In parallelo, fonti più vicine alla diaspora palestinese, come il Fronte di Azione Islamico, vedono in questa inversione di rotta del governo giordano un fare spazio a una potenziale accoglienza della popolazione gazawi secondo il surreale piano di ‘ristrutturazione’ della Striscia annunciato da Trump. Nonostante la negazione netta del re Abdallah II in varie conferenze, non ultima durante il summit dei leader arabi di febbraio a Riyadh, le pressioni statunitensi e l’intensificarsi del fuoco israeliano sulla popolazione palestinese allo stremo potrebbero spingere il leader giordano a fare inversione di rotta. Su questa scelta pendono le ferite ancora aperte del settembre nero del 1970 e la guerra interna tra l’esercito giordano e il Fronte di Liberazione Palestinese. Una deportazione di massa dei palestinesi infatti potrebbe riaccendere i focolai di rivolta interna mai sopiti da parte della minoranza di origine palestinese nel Paese che ammonta a circa il 30% della popolazione, in un periodo in cui il malcontento per il laissez-faire della corona rispetto all’imperialismo israeliano cresce di giorno in giorno.

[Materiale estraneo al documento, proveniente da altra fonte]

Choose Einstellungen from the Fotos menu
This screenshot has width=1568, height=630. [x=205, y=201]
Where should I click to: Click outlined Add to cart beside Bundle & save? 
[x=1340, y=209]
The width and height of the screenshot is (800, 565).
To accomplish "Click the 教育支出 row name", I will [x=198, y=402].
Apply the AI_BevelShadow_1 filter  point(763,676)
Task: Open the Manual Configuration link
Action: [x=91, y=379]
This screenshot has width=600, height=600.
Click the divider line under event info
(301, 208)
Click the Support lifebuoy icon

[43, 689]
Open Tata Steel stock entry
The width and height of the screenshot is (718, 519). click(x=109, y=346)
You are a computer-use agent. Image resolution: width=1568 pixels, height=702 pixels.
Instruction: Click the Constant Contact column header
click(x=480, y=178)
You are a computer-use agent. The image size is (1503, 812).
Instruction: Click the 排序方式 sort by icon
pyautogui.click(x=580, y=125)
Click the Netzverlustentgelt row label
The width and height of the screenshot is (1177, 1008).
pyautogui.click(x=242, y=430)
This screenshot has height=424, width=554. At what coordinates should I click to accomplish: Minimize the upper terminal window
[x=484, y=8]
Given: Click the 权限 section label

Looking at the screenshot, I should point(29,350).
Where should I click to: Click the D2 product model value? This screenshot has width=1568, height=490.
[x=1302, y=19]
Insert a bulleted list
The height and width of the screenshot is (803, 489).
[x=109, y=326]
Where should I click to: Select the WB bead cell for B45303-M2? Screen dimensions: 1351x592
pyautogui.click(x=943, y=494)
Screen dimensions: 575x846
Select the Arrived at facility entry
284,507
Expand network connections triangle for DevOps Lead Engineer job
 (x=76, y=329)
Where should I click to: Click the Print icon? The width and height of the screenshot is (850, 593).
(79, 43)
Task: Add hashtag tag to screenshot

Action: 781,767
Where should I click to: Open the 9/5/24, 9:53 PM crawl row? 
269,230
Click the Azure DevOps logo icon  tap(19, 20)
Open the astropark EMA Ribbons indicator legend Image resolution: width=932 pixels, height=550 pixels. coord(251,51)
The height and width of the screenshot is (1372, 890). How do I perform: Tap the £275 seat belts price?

In un quadro già profondamente instabile in tutta la regione, le condizioni della popolazione rifugiata siriana e della stessa Damasco sembrano giocare un ruolo chiave. La caduta del dittatore Bashar Al-Assad, principale nemico di Tel Aviv all’interno della Lega Araba, ha sicuramente spianato la strada all’attacco sull’Iran e la posizione filo-occidentale di Al-Jūlānī sembra ispirare una maggiore fiducia nel programma militare israeliano. I prossimi giorni saranno decisivi per capire il reale ruolo di quella che fu, insieme all’Egitto, la principale potenza militare araba nello scacchiere internazionale.

Come al solito, al centro dei due e più fuochi, milioni di famiglie rifugiate cercano con poca speranza un presente di stabilità che pare sfuggire costantemente da sotto i piedi. La chiusura dell’ennesimo campo profughi e le pressioni internazionali per il rientro forzato all’interno di un Paese che non esiste più sono l’ennesimo emblema di una comunità globale incapace di difendere chi subisce le ferite più violente di una storia non scelta.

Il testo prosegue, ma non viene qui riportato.